Ovi: Um, yes and no. I’ve always been into it, reading up on it, learning about it. I was more or less familiar with how it worked. When I first started doing it, it was mostly for comic books. So I would go to conventions and get work that way, and also made contacts with image comics. I eventually pitched a comic book series that I wanted to do through them, called Pigtale. We worked on that for a couple of years. From that, I got a pretty good understanding of the publishing world. It was something I could learn, the ins and outs of that world. I started doing research on picture books publishing as well. I had a few friends who pointed me to a few resources and things to read. I originally sent out some query letters to get an agent. I realized some illustrators had those. I got my first authored book which was called Just Like Daddy done through Hardcore Publishing in 2015. Prior to that I did some comic book work and short story. I think my blog and comic books got the attention of some of the editors, from the picture book industry. So I did some tie-ins, like Shrek and Puss in Boots.

[-[08:24] Allan: With those one, what was that like dealing with some of the well known IP? Was that a different vibe for you?

Ovi: Yes and no. One of the criteria I had was that I would do it in my style, not following model sheets. That’s not the type of thing I’m really interested in — and probably not that good at either. So that’s always been one of my criteria. Thankfully, the reason they wanted me to do that books was because of my work. They wanted me to interpret those characters through my style and taste.

[-[07:32] Allan: You were talking about pushing yourself more than others, staying late after work. These days, having your own rhythm and having family, what are some of your routines, running a business from home? Do you still try to do your personal work? Do you have a lot of habits to keep you structured?

Ovi: Yeah, it’s becoming increasingly harder to do that.
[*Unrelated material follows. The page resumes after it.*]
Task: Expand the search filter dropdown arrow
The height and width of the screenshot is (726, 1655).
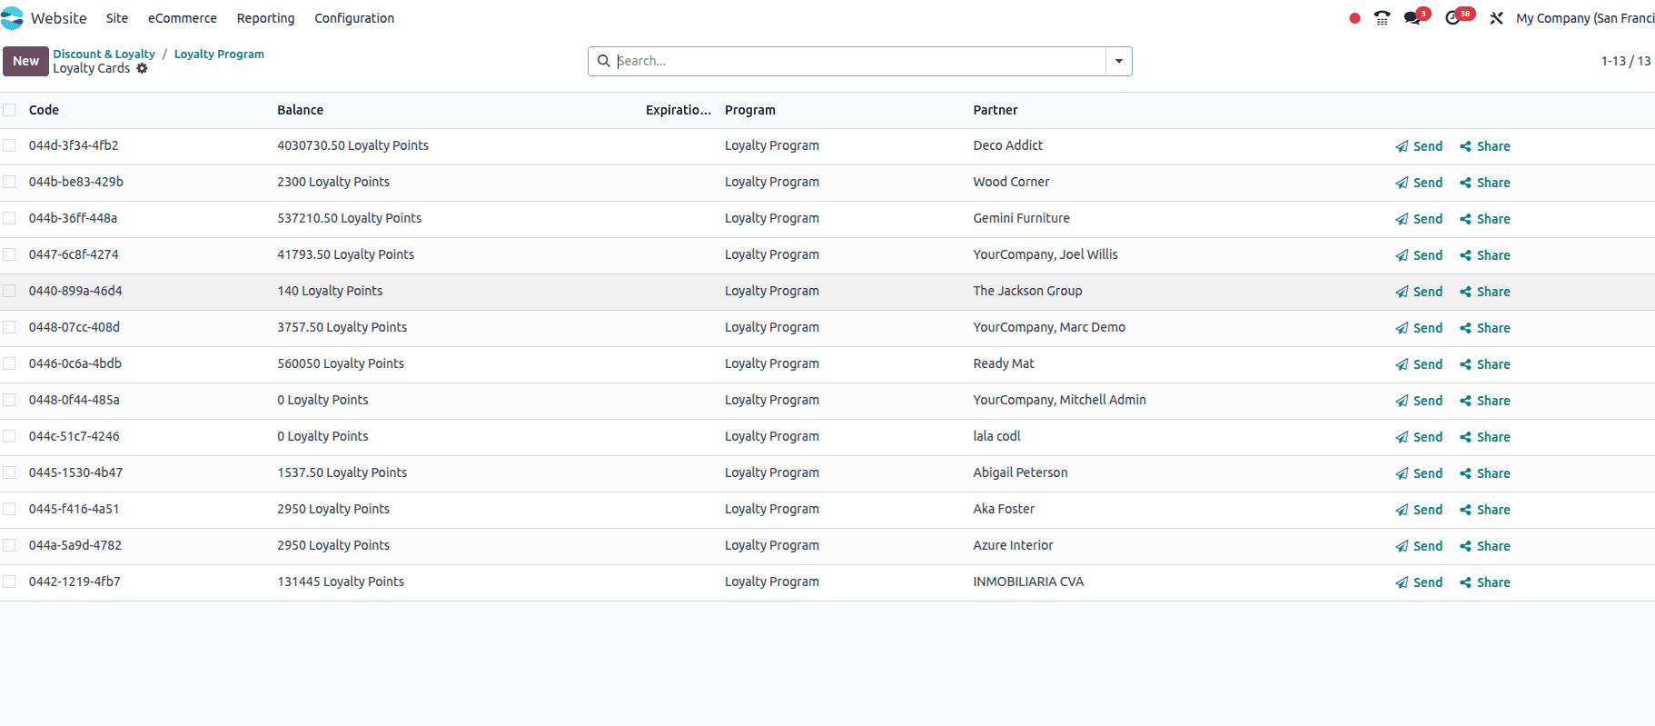Action: pos(1118,61)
– I still try to get up and before I start before I do any of my commercial work, I try and sketch in my sketchbook for at least 10-15 minutes, to warm up that way.

– I try and read as much as I can.

– After the kids go to bed, I try to spend some time with my wife. It’s obviously the most important part to keep my relationships alive and thriving.

– If she’s off doing her own thing — she likes to do music — I’ll sit down and try to come up with some stories.

It becomes harder when your life becomes busy. My thing is that if I have a creative bug that I need to fulfill, I try and get up early, while everyone is sleeping and it’s peaceful around the house.

[-[05:09] Allan: I’m just curious: What’s “early” for you?

Ovi: Early for me is around 6:00 a.m. I usually get up around [7:00] anyways. If it’s something I need to work out, I’ll spend my breaks and lunchtime doing that. I think it’s important to keep that alive. I actually get a lot more work too. I can bounce back and forth between vis dev, character development, storyboarding. I can do picture books and comics. It’s good to be well versed if you’re going to be a freelance artist. If you’re a great character designer, once a project dries up, you have to scramble for work. But if  you have a few regular clients [in different fields], you can always tap into these different places when things get slow.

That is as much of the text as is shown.